-------- Record set --------

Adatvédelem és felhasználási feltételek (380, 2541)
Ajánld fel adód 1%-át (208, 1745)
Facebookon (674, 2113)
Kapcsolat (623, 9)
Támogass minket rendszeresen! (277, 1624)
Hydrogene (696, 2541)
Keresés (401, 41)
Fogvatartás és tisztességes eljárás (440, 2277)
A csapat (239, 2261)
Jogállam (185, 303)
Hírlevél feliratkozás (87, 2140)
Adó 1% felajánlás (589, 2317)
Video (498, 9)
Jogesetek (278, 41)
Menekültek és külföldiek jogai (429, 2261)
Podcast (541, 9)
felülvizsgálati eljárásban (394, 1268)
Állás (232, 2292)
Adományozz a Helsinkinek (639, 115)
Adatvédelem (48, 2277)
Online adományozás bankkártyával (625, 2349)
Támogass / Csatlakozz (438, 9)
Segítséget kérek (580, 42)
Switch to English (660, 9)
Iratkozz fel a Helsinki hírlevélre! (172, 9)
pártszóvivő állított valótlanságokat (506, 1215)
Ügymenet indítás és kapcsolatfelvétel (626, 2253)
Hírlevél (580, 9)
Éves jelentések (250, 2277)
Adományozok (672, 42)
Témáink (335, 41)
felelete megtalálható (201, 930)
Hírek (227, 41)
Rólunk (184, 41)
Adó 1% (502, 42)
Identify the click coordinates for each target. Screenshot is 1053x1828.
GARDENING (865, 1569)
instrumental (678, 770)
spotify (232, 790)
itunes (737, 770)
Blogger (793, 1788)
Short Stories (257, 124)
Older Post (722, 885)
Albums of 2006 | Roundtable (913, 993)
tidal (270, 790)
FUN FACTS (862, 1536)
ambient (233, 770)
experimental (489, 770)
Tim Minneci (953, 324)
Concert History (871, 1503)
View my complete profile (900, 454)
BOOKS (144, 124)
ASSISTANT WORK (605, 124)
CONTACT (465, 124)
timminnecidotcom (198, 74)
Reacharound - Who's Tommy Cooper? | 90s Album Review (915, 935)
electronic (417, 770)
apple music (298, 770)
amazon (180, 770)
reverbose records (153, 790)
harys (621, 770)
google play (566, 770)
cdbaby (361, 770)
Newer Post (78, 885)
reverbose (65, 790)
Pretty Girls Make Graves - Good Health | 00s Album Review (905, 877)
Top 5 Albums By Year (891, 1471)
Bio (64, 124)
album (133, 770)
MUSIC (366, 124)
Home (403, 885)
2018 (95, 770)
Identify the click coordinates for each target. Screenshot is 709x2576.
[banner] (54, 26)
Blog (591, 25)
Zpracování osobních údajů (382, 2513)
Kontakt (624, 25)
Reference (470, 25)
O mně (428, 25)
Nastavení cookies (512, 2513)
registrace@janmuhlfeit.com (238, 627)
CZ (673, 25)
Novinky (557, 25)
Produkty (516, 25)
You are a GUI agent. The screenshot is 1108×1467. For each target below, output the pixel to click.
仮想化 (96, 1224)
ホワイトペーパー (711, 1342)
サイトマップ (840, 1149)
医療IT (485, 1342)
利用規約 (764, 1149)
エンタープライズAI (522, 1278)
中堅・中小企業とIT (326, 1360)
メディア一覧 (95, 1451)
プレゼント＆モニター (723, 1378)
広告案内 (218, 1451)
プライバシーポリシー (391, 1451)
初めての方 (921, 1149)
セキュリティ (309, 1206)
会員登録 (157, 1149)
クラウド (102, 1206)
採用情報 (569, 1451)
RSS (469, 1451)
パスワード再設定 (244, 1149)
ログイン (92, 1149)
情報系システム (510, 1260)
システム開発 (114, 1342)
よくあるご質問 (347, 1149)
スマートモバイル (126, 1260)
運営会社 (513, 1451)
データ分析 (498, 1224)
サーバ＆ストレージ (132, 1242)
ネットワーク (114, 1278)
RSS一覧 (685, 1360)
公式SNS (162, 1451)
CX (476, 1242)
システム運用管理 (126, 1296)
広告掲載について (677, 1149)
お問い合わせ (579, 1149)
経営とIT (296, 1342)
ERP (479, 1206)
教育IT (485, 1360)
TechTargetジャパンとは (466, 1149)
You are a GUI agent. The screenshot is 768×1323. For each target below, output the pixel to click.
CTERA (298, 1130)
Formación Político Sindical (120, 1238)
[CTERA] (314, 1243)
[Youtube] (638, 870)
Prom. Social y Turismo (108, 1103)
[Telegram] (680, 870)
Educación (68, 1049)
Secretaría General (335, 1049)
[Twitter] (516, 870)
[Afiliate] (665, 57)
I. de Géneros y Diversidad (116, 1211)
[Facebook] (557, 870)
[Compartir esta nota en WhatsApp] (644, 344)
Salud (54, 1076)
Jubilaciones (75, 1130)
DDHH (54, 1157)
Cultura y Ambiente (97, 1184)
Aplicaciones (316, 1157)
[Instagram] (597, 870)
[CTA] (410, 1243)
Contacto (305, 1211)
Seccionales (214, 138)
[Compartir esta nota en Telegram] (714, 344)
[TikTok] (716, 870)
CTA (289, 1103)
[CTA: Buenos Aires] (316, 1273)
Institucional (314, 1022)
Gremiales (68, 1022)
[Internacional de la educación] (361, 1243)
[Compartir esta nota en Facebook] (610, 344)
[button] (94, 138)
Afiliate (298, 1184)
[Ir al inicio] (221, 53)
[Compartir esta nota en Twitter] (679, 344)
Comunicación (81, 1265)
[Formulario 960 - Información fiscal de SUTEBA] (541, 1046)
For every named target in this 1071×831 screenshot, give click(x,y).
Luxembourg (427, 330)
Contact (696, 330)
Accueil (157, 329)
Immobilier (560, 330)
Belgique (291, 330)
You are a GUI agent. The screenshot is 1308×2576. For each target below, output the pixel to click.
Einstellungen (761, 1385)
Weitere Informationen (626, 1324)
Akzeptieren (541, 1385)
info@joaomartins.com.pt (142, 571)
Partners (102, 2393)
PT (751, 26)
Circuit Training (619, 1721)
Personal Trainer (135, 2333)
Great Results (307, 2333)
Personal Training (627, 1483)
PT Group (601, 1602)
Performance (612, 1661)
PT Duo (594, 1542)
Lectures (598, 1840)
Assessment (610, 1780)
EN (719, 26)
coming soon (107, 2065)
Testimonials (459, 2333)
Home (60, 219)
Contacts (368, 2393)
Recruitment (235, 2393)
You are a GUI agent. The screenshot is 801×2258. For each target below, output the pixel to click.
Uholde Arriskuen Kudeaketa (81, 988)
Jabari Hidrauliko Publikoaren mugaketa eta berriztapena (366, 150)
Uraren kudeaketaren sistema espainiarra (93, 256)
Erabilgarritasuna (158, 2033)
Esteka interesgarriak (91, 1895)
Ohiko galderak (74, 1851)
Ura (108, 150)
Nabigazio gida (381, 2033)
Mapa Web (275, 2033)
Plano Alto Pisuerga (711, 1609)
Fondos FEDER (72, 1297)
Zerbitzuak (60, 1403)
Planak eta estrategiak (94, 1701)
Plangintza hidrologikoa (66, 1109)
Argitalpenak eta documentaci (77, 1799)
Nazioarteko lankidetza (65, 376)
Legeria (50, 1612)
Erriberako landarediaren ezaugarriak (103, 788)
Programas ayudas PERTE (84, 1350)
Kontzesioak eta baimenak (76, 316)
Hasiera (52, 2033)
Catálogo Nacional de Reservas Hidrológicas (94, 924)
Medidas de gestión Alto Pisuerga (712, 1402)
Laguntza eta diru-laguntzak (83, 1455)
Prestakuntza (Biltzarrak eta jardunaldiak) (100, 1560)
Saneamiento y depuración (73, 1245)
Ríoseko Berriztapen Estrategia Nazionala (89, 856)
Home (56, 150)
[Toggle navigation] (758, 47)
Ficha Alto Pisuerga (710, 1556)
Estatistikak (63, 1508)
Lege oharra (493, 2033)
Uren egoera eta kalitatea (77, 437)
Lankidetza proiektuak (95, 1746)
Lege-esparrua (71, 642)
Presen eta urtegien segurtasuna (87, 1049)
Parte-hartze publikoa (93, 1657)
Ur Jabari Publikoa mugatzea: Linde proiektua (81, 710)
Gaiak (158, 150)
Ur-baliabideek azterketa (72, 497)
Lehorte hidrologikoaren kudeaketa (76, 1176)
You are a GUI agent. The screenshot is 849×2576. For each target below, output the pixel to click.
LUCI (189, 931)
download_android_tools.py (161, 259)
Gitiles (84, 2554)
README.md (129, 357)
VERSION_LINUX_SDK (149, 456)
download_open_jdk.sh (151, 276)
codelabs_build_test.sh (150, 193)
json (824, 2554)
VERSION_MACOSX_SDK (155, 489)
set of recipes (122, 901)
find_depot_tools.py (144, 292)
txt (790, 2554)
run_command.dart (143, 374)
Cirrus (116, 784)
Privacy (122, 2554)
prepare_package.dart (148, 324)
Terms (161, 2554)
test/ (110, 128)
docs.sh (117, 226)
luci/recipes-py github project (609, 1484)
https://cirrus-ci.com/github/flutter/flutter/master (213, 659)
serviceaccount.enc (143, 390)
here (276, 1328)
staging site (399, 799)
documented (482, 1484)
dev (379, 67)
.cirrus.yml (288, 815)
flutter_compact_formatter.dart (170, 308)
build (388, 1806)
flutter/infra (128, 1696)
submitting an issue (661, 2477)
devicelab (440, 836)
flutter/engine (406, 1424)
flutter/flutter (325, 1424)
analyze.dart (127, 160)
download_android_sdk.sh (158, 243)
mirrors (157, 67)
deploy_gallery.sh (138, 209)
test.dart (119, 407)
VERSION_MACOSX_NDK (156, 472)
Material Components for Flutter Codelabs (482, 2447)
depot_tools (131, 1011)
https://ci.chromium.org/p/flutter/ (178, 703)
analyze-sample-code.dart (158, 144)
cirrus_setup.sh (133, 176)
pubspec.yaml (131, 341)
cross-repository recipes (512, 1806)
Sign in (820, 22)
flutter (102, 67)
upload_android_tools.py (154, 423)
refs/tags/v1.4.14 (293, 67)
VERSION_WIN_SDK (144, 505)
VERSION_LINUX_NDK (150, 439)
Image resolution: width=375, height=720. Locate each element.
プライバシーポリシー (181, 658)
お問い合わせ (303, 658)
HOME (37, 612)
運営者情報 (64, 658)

--------

**Set problem:**
Convert the lines of the listing from the one containing "Plano Alto Pisuerga (711, 1609)" through the one containing "Estatistikak (63, 1508)", both included, into a numbered list, omitting any blank lines.

**Reply to the task:**
1. Plano Alto Pisuerga (711, 1609)
2. Fondos FEDER (72, 1297)
3. Zerbitzuak (60, 1403)
4. Planak eta estrategiak (94, 1701)
5. Plangintza hidrologikoa (66, 1109)
6. Argitalpenak eta documentaci (77, 1799)
7. Nazioarteko lankidetza (65, 376)
8. Legeria (50, 1612)
9. Erriberako landarediaren ezaugarriak (103, 788)
10. Programas ayudas PERTE (84, 1350)
11. Kontzesioak eta baimenak (76, 316)
12. Hasiera (52, 2033)
13. Catálogo Nacional de Reservas Hidrológicas (94, 924)
14. Medidas de gestión Alto Pisuerga (712, 1402)
15. Laguntza eta diru-laguntzak (83, 1455)
16. Prestakuntza (Biltzarrak eta jardunaldiak) (100, 1560)
17. Saneamiento y depuración (73, 1245)
18. Ríoseko Berriztapen Estrategia Nazionala (89, 856)
19. Home (56, 150)
20. [Toggle navigation] (758, 47)
21. Ficha Alto Pisuerga (710, 1556)
22. Estatistikak (63, 1508)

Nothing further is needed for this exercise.